Творческое использование математики в научных теориях началось в эллинистическую эру и продолжилось в греческой части Римской империи. Примерно в 150 г. н. э. Клавдий Птолемей доработал математическую теорию видимого движения планет, и теперь она довольно хорошо описывала результаты наблюдений. (В простейшей версии теории Птолемея планеты двигались по окружностям, названным эпициклами, центры которых перемещались по окружностям большего диаметра вокруг Земли.) С учетом современных знаний подобное совпадение не удивительно, поскольку в этой простейшей версии теория Птолемея позволяет получить в точности те же траектории видимого движения Солнца, Луны и планет, что и в рамках простейшей версии более поздней теории Коперника.
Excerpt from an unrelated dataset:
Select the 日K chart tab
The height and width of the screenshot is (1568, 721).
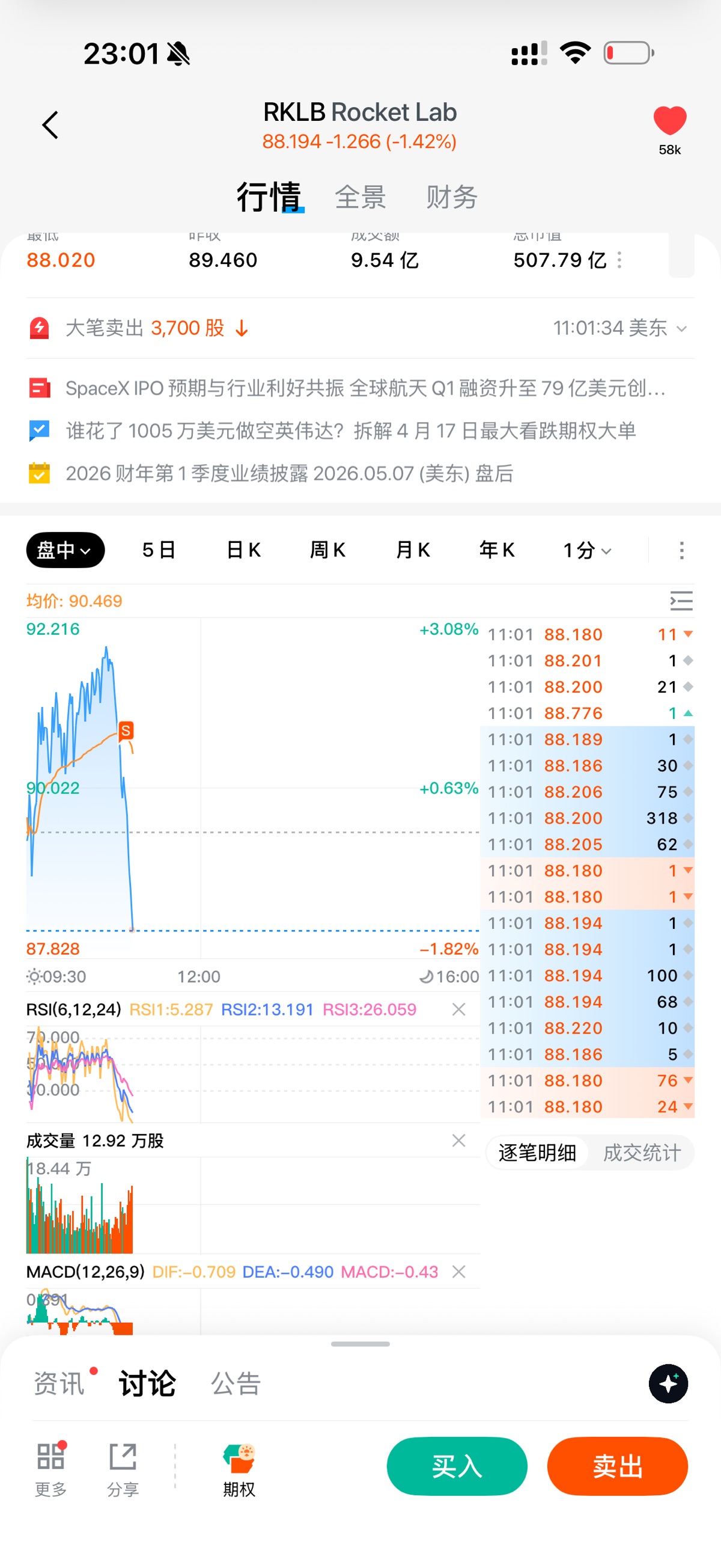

Тем не менее на протяжении 1500 лет продолжалась дискуссия между последователями Птолемея, которых называли астрономами или математиками, и сторонниками Аристотеля, которых часто называли физиками. Птолемей ошибался насчет реального движения в Солнечной системе, но был прав относительно необходимости количественного согласия теории и результатов наблюдений.
Одним из величайших достижений научной революции XVI–XVII вв. стало установление современной связи между математикой и наукой. Математика высоко ценилась пифагорейцами, но только как форма нумерологии, и Платоном, но только как модель чисто дедуктивной науки, которая, как показал опыт, не работает. Современная связь между математикой и естественными науками была описана в 1690 г. Христианом Гюйгенсом в предисловии к его «Трактату о свете»:
Доказательства, приводимые в этом трактате, отнюдь не обладают той же достоверностью, как геометрические доказательства, и даже весьма сильно от них отличаются, так как в то время, когда геометры доказывают свои предложения с помощью достоверных и неоспоримых принципов, в данном случае принципы подтверждаются при помощи получаемых из них выводов; природа изучаемого вопроса не допускает, чтобы это происходило иначе[55]
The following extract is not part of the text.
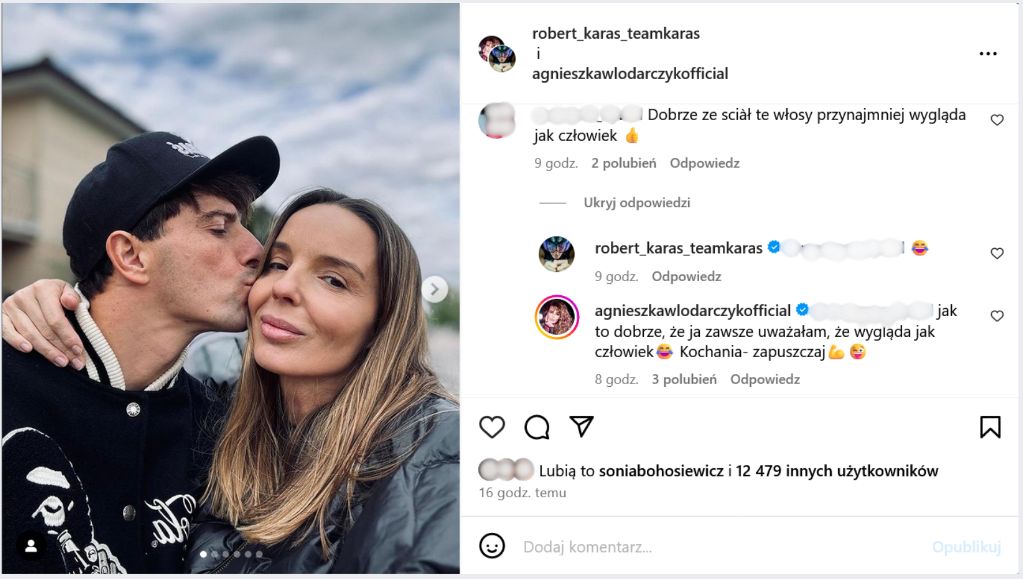Open emoji picker in comment field
This screenshot has height=579, width=1023.
tap(491, 546)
[56].Примечательно не то, что Гюйгенс понимал это, но то, что даже на исходе XVII в. нужно было специально оговаривать эту ситуацию.
Аристотель не видел необходимости в эксперименте — искусственном выстраивании обстоятельств, раскрывающих нам больше, чем естественный ход вещей. Можно предположить, что такое отношение было следствием его представлений о существовании принципиальных отличий между естественным и искусственным, согласно которым только естественный мир достоин изучения. Как и Платон, Аристотель считал, что понять вещи можно, только зная их предназначение. Подобные идеи мешали развитию методологии исследования мира.
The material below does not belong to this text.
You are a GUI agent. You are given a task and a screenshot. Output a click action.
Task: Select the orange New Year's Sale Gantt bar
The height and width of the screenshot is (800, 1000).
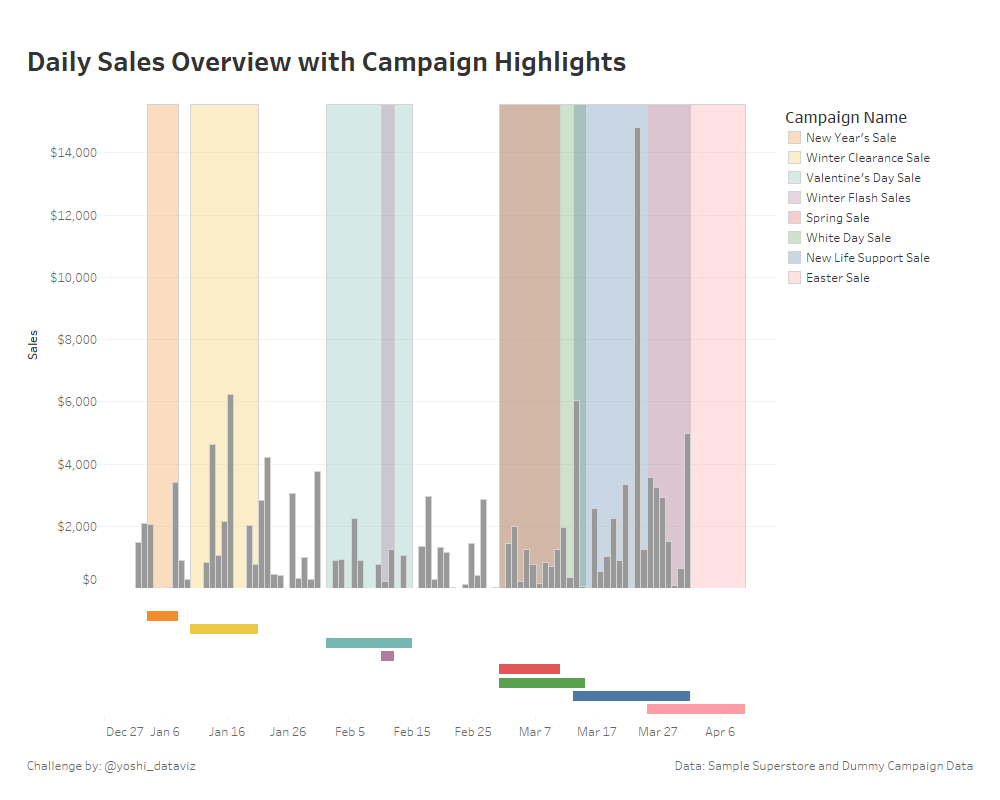click(x=161, y=616)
Такое мнение об Аристотеле и его последователях — именно тот тип рассуждений о прошлом, которые проводятся с оглядкой на современность и часто осуждаются некоторыми историками. К примеру, выдающийся историк науки, покойный Дэвид Линдберг, говорил, что «нечестно и бессмысленно рассуждать об успехах Аристотеля по тому, насколько его идеи предвосхищали современную науку (как будто его целью было ответить на наши вопросы, а не на его собственные)»[57]
. А во втором издании той же работы он написал: «Подходящая мера для любой философской системы или научной теории — это не то, в какой степени они предугадывают современные нам идеи, но то, в какой степени они преуспели в решении философских и научных проблем своего времени».На мой взгляд, это абсурд. Задача науки не в том, чтобы отвечать на популярные вопросы эпохи, задача науки — в понимании устройства мира. Я не говорю, что мы заранее знаем, какой вариант мировоззрения возможен и удовлетворителен. Поиск такого мировоззрения — это одна из областей приложения науки. Некоторые вопросы (вроде «Из чего состоит наш мир?») — это хорошие вопросы, но ставятся они преждевременно. Никто не смог продвинуться в поиске ответа на этот вопрос до тех пор, пока в конце XVIII в. не появились методы точного измерения атомных весов химических элементов. Точно так же преждевременными оказались усилия, предпринятые Хендриком Лоренцем и другими теоретиками в начале XX в., направленные на объяснение структуры недавно открытого электрона: никому не удалось продвинуться в изучении структуры электрона до тех пор, пока в 1920-х гг. не появилась квантовая механика. Другие вопросы, например «Каково естественное место огня?» или «В чем предназначение Луны?», плохи сами по себе, поскольку они только уводят в сторону от реального понимания устройства мира. Значительная часть времени в истории науки была потрачена на то, чтобы выяснить, какие вопросы стоит задавать, а какие — нет.